▶ [Problem to solve]
Every record, from the first line to the last, needs to be given again exactly.

——————————

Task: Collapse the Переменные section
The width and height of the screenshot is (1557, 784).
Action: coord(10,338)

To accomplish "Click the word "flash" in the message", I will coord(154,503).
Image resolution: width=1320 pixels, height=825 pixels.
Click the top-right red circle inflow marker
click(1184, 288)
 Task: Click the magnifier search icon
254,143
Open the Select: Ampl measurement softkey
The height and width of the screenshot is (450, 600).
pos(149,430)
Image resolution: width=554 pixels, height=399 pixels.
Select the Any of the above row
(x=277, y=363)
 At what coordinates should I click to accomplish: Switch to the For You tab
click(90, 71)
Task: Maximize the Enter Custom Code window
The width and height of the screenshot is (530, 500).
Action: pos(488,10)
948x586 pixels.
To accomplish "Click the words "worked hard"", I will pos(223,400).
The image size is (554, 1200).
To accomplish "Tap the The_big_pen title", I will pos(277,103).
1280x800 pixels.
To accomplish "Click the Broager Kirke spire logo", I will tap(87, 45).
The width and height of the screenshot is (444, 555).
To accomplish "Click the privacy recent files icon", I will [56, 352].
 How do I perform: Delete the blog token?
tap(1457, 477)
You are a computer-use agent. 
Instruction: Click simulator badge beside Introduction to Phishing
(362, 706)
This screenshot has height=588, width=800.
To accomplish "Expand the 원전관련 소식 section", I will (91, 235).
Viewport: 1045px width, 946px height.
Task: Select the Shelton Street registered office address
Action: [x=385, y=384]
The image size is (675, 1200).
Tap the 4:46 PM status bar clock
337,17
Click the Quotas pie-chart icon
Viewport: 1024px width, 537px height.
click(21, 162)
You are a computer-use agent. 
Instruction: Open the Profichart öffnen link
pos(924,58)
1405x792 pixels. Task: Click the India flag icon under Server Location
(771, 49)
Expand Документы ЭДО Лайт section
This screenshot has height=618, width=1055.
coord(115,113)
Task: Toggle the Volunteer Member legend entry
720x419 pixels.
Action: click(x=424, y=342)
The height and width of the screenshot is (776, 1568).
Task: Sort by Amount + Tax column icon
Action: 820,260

——————————

▶ [Exercise solution]
Task: Collapse the Переменные section
The width and height of the screenshot is (1557, 784).
Action: coord(10,338)

To accomplish "Click the word "flash" in the message", I will coord(154,503).
Image resolution: width=1320 pixels, height=825 pixels.
Click the top-right red circle inflow marker
click(1184, 288)
 Task: Click the magnifier search icon
254,143
Open the Select: Ampl measurement softkey
The height and width of the screenshot is (450, 600).
pos(149,430)
Image resolution: width=554 pixels, height=399 pixels.
Select the Any of the above row
(x=277, y=363)
 At what coordinates should I click to accomplish: Switch to the For You tab
click(90, 71)
Task: Maximize the Enter Custom Code window
The width and height of the screenshot is (530, 500).
Action: pos(488,10)
948x586 pixels.
To accomplish "Click the words "worked hard"", I will pos(223,400).
The image size is (554, 1200).
To accomplish "Tap the The_big_pen title", I will pos(277,103).
1280x800 pixels.
To accomplish "Click the Broager Kirke spire logo", I will tap(87, 45).
The width and height of the screenshot is (444, 555).
To accomplish "Click the privacy recent files icon", I will [56, 352].
 How do I perform: Delete the blog token?
tap(1457, 477)
You are a computer-use agent. 
Instruction: Click simulator badge beside Introduction to Phishing
(362, 706)
This screenshot has height=588, width=800.
To accomplish "Expand the 원전관련 소식 section", I will (91, 235).
Viewport: 1045px width, 946px height.
Task: Select the Shelton Street registered office address
Action: [x=385, y=384]
The image size is (675, 1200).
Tap the 4:46 PM status bar clock
337,17
Click the Quotas pie-chart icon
Viewport: 1024px width, 537px height.
click(21, 162)
You are a computer-use agent. 
Instruction: Open the Profichart öffnen link
pos(924,58)
1405x792 pixels. Task: Click the India flag icon under Server Location
(771, 49)
Expand Документы ЭДО Лайт section
This screenshot has height=618, width=1055.
coord(115,113)
Task: Toggle the Volunteer Member legend entry
720x419 pixels.
Action: click(x=424, y=342)
The height and width of the screenshot is (776, 1568).
Task: Sort by Amount + Tax column icon
Action: 820,260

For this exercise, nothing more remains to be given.